YORK – A local dairy farmer’s steady hand and love for raptors likely saved the life of a stunning but clumsy snowy owl.
Arielle Fitch, a lifelong farmer with a growing interest in falconry, found the frustrated owl at the bottom of an empty water tank on Noblehurst Farms on Steward Road, Linwood. With a ladder and a farmer’s knowledge of how to handle birds, she went into the tank to pick the bird up.
“Birds typically don’t fly straight up. So it was trapped,” said Fitch. “I’ve studied falconry and plan to get the certification someday, so I kept myself calm, had my gloves and sunglasses on for protection…the owl stayed calm, I’m sure it sensed I was helping it. Growing up on a farm I was around chickens and roosters, you would handle them the same way.”

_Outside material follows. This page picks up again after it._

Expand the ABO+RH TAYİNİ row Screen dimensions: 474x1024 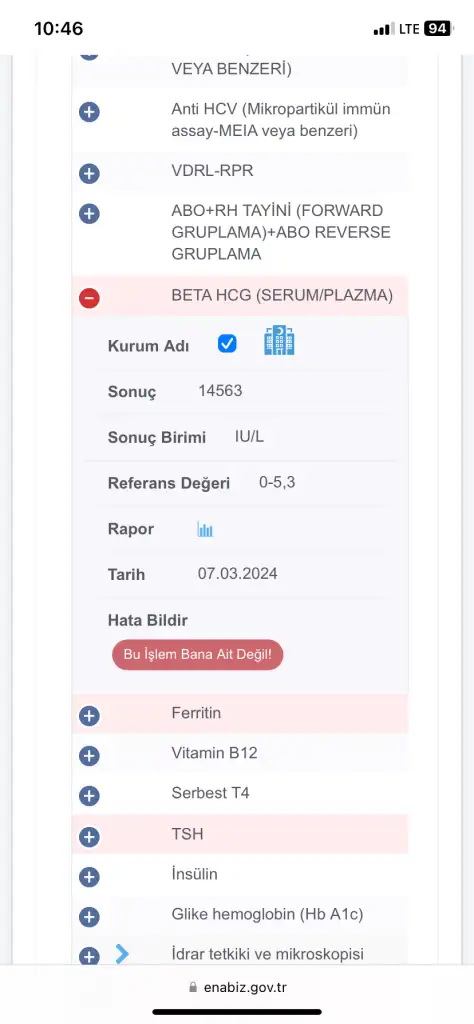point(240,233)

She wrapped a handy high-visibility vest around the bird, which seemed to tolerate the handling just for a chance to get out of the tank.

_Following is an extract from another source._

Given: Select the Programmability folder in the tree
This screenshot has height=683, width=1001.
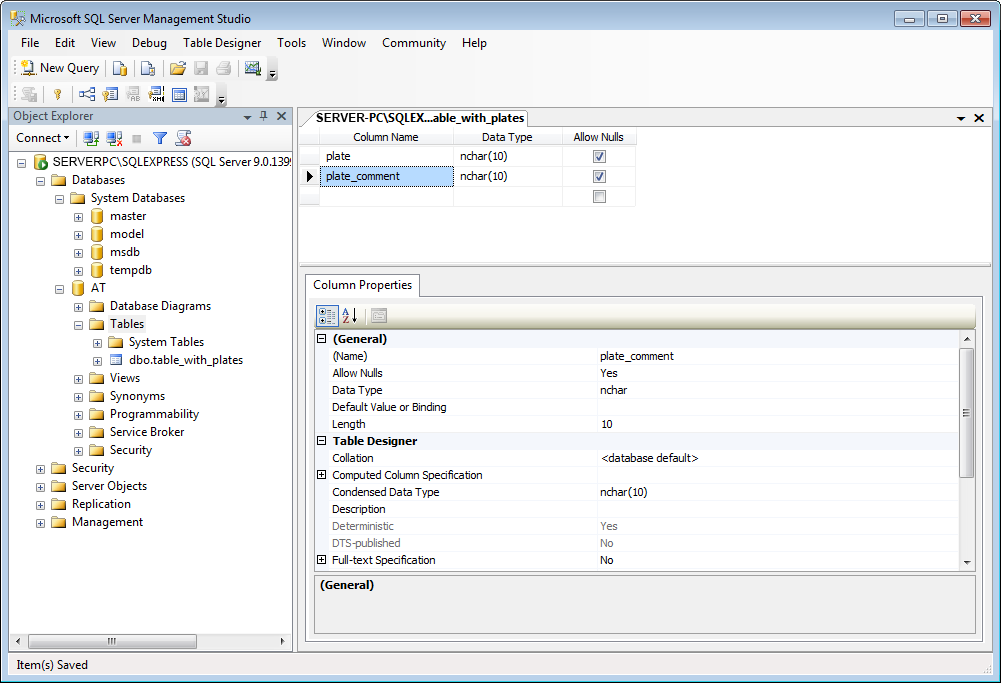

Fitch tried setting the owl down, but it seemed to get caught in the vest as it tried to get its footing and fly off. Fitch gently picked the vest off the bird, held it in her arms for a moment, smoothed its feathers and tossed it in the air, where its wings caught the wind and whisked it off to brighter skies.
With the changing weather, snowy owls are beginning to wander back to their summer ranges in the high north. This winter was unusual in that a massive ‘irruption’ of snowys came down from the Arctic to hunt American fields and meadows and sometimes even Mexico and South America. The mysterious phenomenon happens every few years, bamboozling ornithologists but delighting bird watchers of all walks of life.
Fitch works full time feeding about 1,600 Holstein dairy cows at Noblehurst Dairy Farms.
“One of the perks of working on a farm is I get to see so many awesome birds of prey,” said Fitch. “Red tailed hawks, bald eagles, owls are all here. It is really once in a lifetime to actually handle one safely. […] Noblehurst is a wonderful farm family, and I’m so happy to be part of their team here.”